--- START ---
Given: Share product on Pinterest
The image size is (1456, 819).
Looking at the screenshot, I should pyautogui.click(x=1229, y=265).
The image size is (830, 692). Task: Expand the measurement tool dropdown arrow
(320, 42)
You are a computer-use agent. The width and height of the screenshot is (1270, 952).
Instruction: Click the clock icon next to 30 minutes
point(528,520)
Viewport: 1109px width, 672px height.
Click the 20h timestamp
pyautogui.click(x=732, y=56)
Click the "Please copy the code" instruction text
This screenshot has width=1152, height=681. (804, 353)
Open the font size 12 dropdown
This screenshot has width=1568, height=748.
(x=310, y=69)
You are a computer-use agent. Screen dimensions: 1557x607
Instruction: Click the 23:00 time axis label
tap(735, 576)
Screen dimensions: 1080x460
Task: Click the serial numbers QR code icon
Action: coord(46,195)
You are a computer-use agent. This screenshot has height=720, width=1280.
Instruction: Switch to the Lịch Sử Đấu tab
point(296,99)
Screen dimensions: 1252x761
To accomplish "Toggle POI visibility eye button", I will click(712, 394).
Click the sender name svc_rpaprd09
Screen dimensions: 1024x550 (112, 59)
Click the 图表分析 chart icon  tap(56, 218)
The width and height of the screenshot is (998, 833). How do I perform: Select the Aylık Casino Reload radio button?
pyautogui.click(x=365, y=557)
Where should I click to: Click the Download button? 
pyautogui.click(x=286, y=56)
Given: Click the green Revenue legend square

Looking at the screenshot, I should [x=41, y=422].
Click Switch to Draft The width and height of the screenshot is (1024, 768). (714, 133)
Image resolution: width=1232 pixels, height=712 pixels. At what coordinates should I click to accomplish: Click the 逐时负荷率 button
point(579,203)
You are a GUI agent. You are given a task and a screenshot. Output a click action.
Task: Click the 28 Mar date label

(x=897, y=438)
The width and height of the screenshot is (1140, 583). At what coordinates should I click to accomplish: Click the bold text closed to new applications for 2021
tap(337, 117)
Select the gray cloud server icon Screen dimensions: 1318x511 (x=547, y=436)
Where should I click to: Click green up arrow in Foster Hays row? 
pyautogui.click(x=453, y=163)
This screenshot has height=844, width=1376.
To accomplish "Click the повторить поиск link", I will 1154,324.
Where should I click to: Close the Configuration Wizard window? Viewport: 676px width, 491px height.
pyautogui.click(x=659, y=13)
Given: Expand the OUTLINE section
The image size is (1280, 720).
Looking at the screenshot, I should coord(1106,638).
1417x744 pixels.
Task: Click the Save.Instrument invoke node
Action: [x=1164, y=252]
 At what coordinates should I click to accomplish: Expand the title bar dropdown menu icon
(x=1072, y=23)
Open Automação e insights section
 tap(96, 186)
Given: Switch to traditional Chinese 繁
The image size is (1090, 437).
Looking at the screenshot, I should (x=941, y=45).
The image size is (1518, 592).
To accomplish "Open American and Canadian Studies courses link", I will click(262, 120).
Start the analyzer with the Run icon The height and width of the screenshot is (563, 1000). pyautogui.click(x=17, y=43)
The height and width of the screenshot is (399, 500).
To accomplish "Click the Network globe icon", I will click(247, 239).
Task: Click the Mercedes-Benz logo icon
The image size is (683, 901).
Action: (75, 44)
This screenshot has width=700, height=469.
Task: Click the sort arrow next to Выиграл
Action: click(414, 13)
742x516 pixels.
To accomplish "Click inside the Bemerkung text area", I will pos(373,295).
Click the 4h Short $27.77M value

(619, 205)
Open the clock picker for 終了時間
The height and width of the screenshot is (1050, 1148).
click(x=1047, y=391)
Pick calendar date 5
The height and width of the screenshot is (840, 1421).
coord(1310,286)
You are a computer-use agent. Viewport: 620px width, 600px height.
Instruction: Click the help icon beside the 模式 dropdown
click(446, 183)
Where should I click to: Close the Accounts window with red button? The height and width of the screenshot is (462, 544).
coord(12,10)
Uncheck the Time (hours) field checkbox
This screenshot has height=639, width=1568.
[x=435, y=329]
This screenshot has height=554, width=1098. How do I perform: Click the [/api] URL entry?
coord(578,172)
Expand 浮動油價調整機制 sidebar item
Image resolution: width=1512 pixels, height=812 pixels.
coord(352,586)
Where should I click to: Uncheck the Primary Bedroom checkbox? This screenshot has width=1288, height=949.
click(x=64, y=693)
--- END ---
### WHAT YOU HAVE TO DO:
Which lines run from the first of the listing to the line containing "You are a computer-use agent. Screen"? Reproduce those exactly, both ends included.

### SOLUTION FOR THIS PROBLEM:
Given: Share product on Pinterest
The image size is (1456, 819).
Looking at the screenshot, I should pyautogui.click(x=1229, y=265).
The image size is (830, 692). Task: Expand the measurement tool dropdown arrow
(320, 42)
You are a computer-use agent. The width and height of the screenshot is (1270, 952).
Instruction: Click the clock icon next to 30 minutes
point(528,520)
Viewport: 1109px width, 672px height.
Click the 20h timestamp
pyautogui.click(x=732, y=56)
Click the "Please copy the code" instruction text
This screenshot has width=1152, height=681. (804, 353)
Open the font size 12 dropdown
This screenshot has width=1568, height=748.
(x=310, y=69)
You are a computer-use agent. Screen dimensions: 1557x607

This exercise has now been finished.